# Stated problem
Reproduce, word for word, the passage of the forum thread on under-eye bags and hair straightening that runs from "wonder if any" to "cover 'em up?".

# Page extract
....................

# under eye bags & straight hair?



## Camly (Dec 12, 2006)

hiya folks

wonder if any of you lovelies can recommend any make up/creams for under eye bags??  i have just stopped wearing my specs and started wearing the 24 hour contacts - where have these bags came from?!?!? any suggestions how i can cover 'em up?

also.....anyone recommend a good hair straightener cream/relaxing cream/spray etc?  i have a 'kink' in my hair and am desperately looking for some (cheap) hair producs.

thank you all x x x x


----------



## dancingqueen (Jan 12, 2006)

Hi, for straight hair i use  GHD'S and the Trevor Sorbie straightening addict range, they have shampoo, conditioner, blowdrying spray, straighning balm etc. Sometimes i use the ghd shampoo and conditioner

Not sure about under the eyes as i find concealer sometimes makes things worse, ive got a product from Benefit, cant remember the name but its a brightening cream or something, oh la lift or something, you could give it a try, i use it sometimes but not sure if it makes much difference lol


----------



## ♥JJ1♥ (Feb 11, 2006)

i use GHD's and the GHD straighening spray

Not sure about the bags under the eyes I use Clarins eye cream, and also tried the Garnier eye roller thing. plus concealer, maybe go to a make up counter and ask for advice as they use different skin tones to blend in with you
L x


----------



## Camly (Dec 12, 2006)

thank you both......... i may go shopping after work!  

have a good day xx x x x


----------



## professor waffle (Apr 23, 2005)

I'm sure someone mentioned an eye cream that was in stock at Aldi recently but can't remember the name of it


----------



## DizziSquirrel (Feb 15, 2005)

Vo5 do a pre straighting spray and it works on my kinky hair!  also I think tresme ? do a nice serum for after
( SIL uses it )

as to eye cream sorry cant help - just drink more water


----------



## dancingqueen (Jan 12, 2006)

Yeah there was a thread saying that aldi moisturisers were better than the expensive ones, my mum uses this and also agrees. I wonder if its just the anti aging range that is better or the normal range as well? Their  concealer got good reviews on here, its the same as YSL eclate touch so im going to try it next time im in aldi


----------



## Camly (Dec 12, 2006)

thanks folks.  gives me a few ideas  

x x x


----------

....................

# Records supplied

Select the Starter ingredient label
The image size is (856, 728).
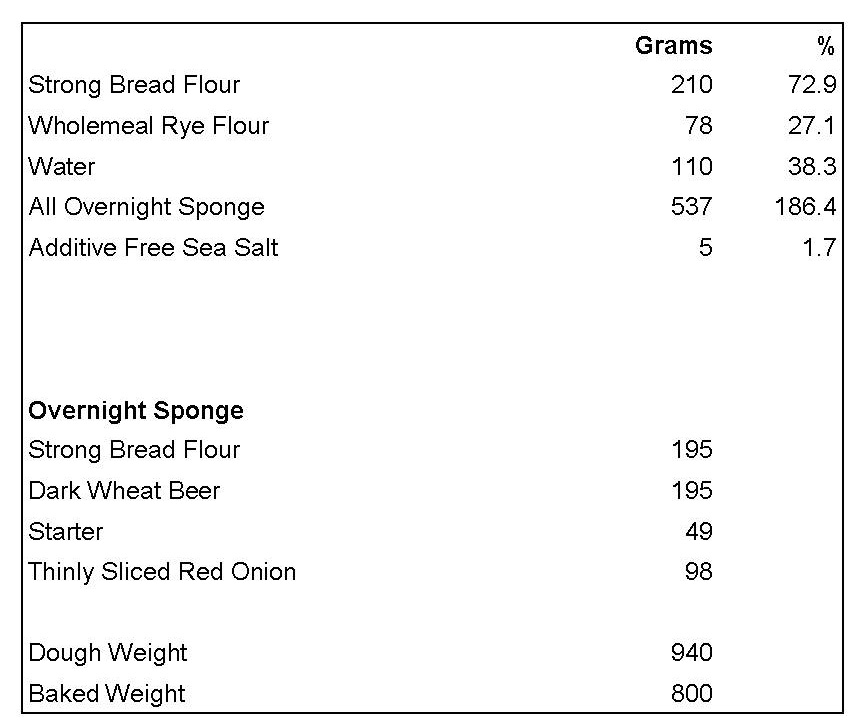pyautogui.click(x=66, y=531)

....................

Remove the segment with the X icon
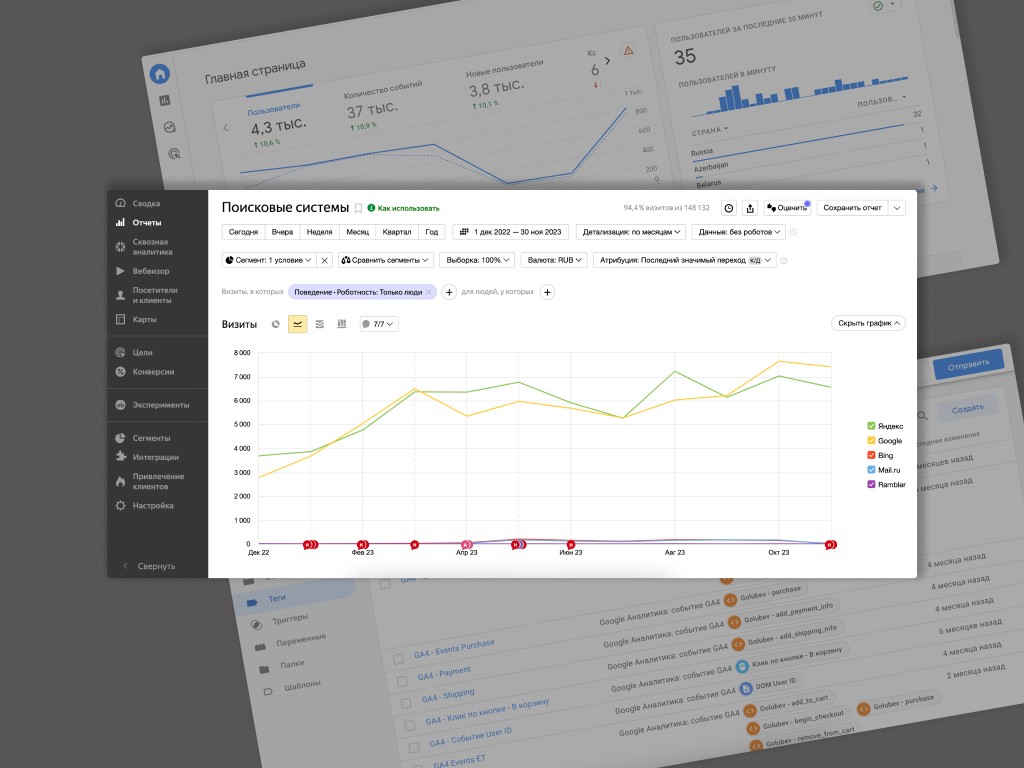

....................

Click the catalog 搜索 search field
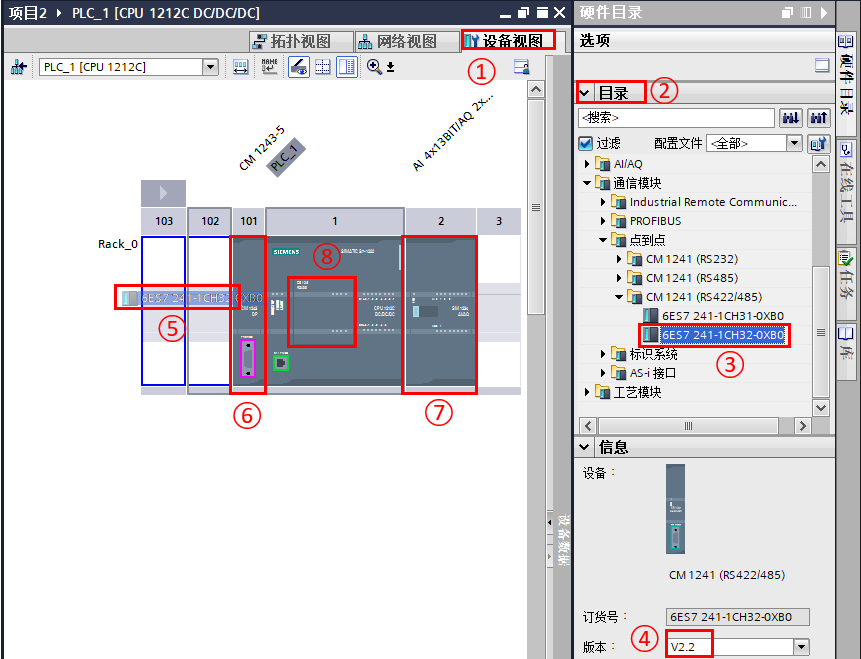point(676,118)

....................

# Solution below
wonder if any of you lovelies can recommend any make up/creams for under eye bags??  i have just stopped wearing my specs and started wearing the 24 hour contacts - where have these bags came from?!?!? any suggestions how i can cover 'em up?